Diga-se, aqui, que o autor realizou, de fato, a meta-análise, ou seja, a pesquisa rigorosa na literatura médica – caso contrário, seu artigo jamais teria sido publicado no BMJ. O autor cita, com o maior rigor, os bancos de dados pesquisados, os critérios de inclusão, os métodos escolhidos para a análise estatística e até osoftware que seria utilizado para essa análise (caso tivessem existido dados a serem analisados).
Na discussão do artigo, o autor elabora uma série de possíveis razões, de acordo com a “medicina baseada em evidências”, pelas quais se pudesse, por engano, achar que os para-quedas sejam benéficos, quando, na verdade, este poderia não ser o caso. Um exemplo seria o assim chamado “efeito da coorte saudável” – traduzindo: todas as observações realizadas, até hoje, de pessoas que, por uma razão ou por outra, saltaram sem para-quedas de um avião, possuíam diferenças marcantes de saúde entre os grupos, particularmente no tocante à saúde mental, pois é mais provável que um louco, e não um indivíduo saudável, ache, à primeira vista, que o para-quedas não seria benéfico na prevenção de “problemas” relacionados à queda! Além disso, podem haver fatores socioeconômicos envolvidos (ter ou não dinheiro para comprar um para-quedas!!). Isso torna os grupos desiguais, e portanto não aleatórios. O aparente benefício dos para-quedas, portanto (segundo a medicina baseada em evidências), poderia ser provocado por essa seleção desigual, não aleatória – ou seja: poderia ser (segundo os critérios “rigorosos” da “medicina baseada em evidências”) que mais indivíduos morrem ao saltarem sem para-quedas porque já possuíam doenças pré-existentes, ou condições socioeconômicas diferentes – portanto seria preciso um grupo homogêneo para participar do teste. (!)

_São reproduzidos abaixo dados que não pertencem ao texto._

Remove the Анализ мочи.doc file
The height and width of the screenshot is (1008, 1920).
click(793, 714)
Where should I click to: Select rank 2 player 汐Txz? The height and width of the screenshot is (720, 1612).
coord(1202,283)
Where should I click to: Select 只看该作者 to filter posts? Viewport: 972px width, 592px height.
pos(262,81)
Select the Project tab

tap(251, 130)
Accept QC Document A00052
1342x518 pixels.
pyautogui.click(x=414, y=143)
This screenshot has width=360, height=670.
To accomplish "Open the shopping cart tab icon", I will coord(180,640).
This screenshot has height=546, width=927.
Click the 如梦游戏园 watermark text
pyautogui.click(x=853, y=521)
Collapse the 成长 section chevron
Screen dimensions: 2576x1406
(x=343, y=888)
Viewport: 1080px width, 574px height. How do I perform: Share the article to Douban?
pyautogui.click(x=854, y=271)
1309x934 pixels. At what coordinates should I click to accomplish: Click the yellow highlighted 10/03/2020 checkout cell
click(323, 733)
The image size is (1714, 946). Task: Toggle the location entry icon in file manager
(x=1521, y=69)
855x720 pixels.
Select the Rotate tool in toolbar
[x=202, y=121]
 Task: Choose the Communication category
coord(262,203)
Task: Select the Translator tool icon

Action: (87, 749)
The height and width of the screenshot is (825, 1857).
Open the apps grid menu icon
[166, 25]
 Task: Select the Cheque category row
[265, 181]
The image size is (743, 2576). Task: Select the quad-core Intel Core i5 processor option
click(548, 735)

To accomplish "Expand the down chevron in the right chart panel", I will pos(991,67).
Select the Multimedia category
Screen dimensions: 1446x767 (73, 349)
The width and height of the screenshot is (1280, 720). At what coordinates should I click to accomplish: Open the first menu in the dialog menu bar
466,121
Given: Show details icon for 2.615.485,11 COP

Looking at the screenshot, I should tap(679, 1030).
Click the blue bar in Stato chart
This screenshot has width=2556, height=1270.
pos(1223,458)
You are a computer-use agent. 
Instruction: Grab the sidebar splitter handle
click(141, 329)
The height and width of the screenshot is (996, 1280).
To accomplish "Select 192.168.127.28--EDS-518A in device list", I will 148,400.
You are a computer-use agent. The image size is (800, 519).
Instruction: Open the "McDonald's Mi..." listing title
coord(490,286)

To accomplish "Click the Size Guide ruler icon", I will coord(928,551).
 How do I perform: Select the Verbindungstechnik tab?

É claro que o objetivo maior desse artigo foi demonstrar que existem aquelas informações baseadas na observação e experiência; informações baseadas em evidências; e, antes de mais nada, o bom senso. Quando avaliamos a probabilidade de uma dada intervenção ser benéfica ou não, existem situações que simplesmente não poderão – pelos mais diversos motivos – ser esclarecidas através de estudos controlados e aleatórios. Além disso, é possível (como o autor fez na discussão de seu artigo) vir com uma série de possíveis razões pelas quais o para-quedas poderia dar apenas a aparência de eficaz, como condições socioeconômicas ou doenças pré-existentes – sem realmente o ser (dentro da análise rigorosa exigida pela “medicina baseada em evidências”).
Diz o Dr. Gordon Smith: “Não existe substituto para o bom senso. Na ausência ou impossibilidade de estudos controlados e aleatórios, é importante considerar os dados baseados em observação. A questão se uma intervenção é eficaz ou não é sempre muito complexa”.
Faço minhas as palavras do autor. Mais que isso: faço dessas considerações a grande dica desta semana: Nada, absolutamente nada, nesse mundo, substitui o bom senso!

Ps.: indicação do amigo Arthur F. K., médico-cirurgião e cientista.